I am trying to solve a problem in § 1.7 of Shafarevich's "Basic Algebraic Geometry 1":
"Let $k$ be an algebraically closed field. Which rational functions $\mathbb{P}^1\rightarrow k$ are regular at the point at infinity? What order of zero do they have there?"
Here's my attempt so far:
Let $u$ be a rational function on $\mathbb{P}^1$ that is regular at the point at infinity $\mathcal{O}:=[1:0]$. I have already proved in another exercise that if $u$ is regular on all of $\mathbb{P}^1$ then it is constant; hence let $u=p/q$ where $p$ and $q$ are homogeneous polynomials in $k[X,Y]$ of the same degree $n\geq 1$, say $p = \sum_{i+j = n} a_{i j} X^i Y^j$ and $q = \sum_{i+j = n} b_{i j} X^i Y^j$. Then since $u$ is regular at $\mathcal{O}$, $q(\mathcal{O}) = b_{n0} \neq 0$ and we see $u(\mathcal{O}) = a_{n 0}/b_{n 0}\in k$. From the question it looks like we ought to be able to show $a_{n 0} = 0$, but I don't really know how to proceed from here. One idea I had was to suppose $a_{n 0}\neq 0$ and look at what happens to $u$ on the affine part $\mathbb{A}_y^1 :=\left\{[a:b]\in\mathbb{P}^1 : b\neq 0\right\}$, but I can't seem to get anywhere with this.

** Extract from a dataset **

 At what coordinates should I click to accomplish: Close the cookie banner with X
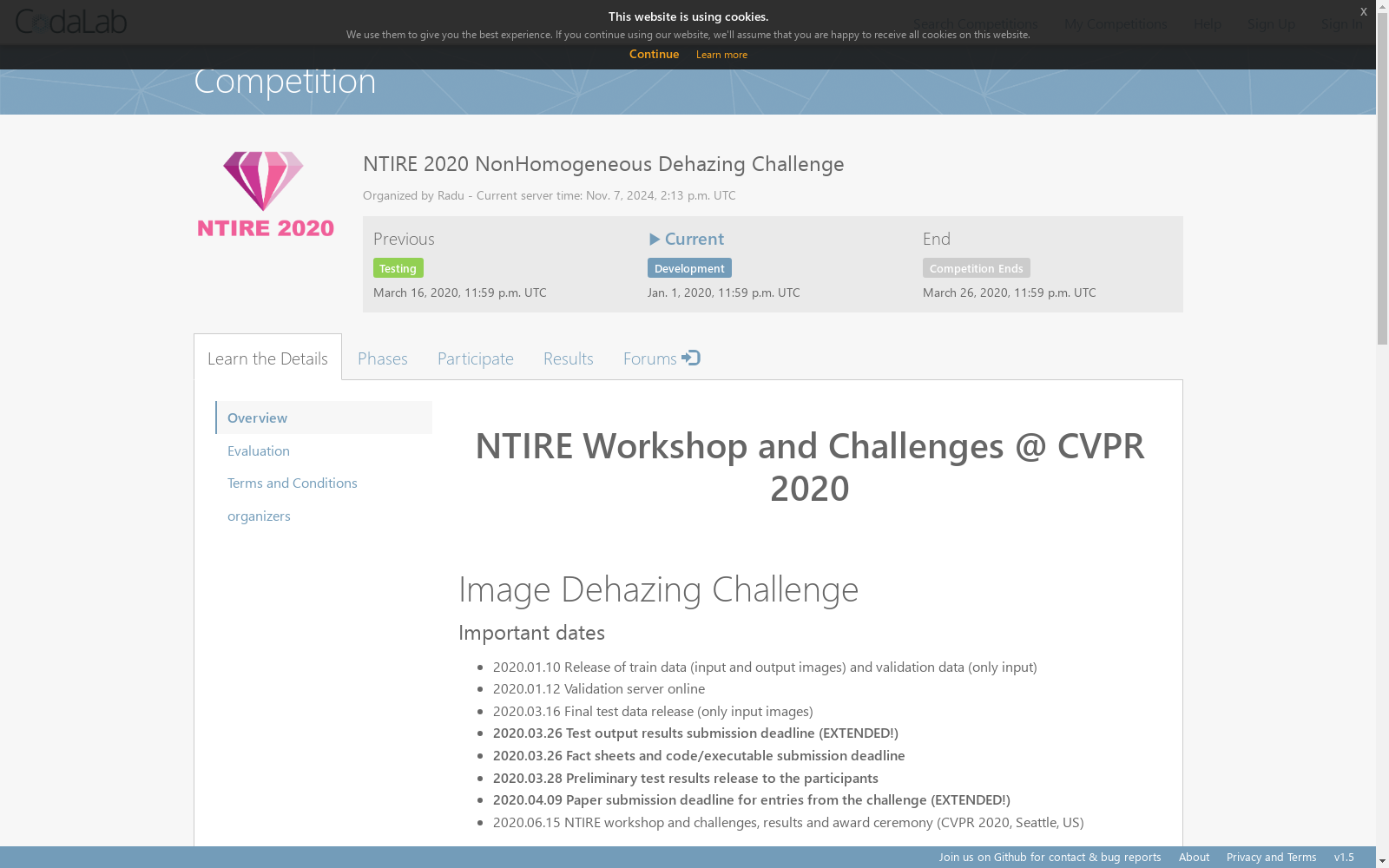pyautogui.click(x=1363, y=11)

Any tips would be appreciated!!
The required rational functions are the fractions of the form $\varphi(t)=\frac{p(t)}{q(t)}$ with $p(t),q(t)\in k[t] \:(q(t)\neq 0)$ polynomials satisfying $\operatorname {deg}q(t)\geq \operatorname {deg}p(t)$.
The order of the zero at infinity of $\varphi(t)$ is the difference $\operatorname {deg}q(t)-\operatorname {deg}p(t) \in \mathbb N$.
[This is valid for an arbitrary field $k$, algebraically closed or not.]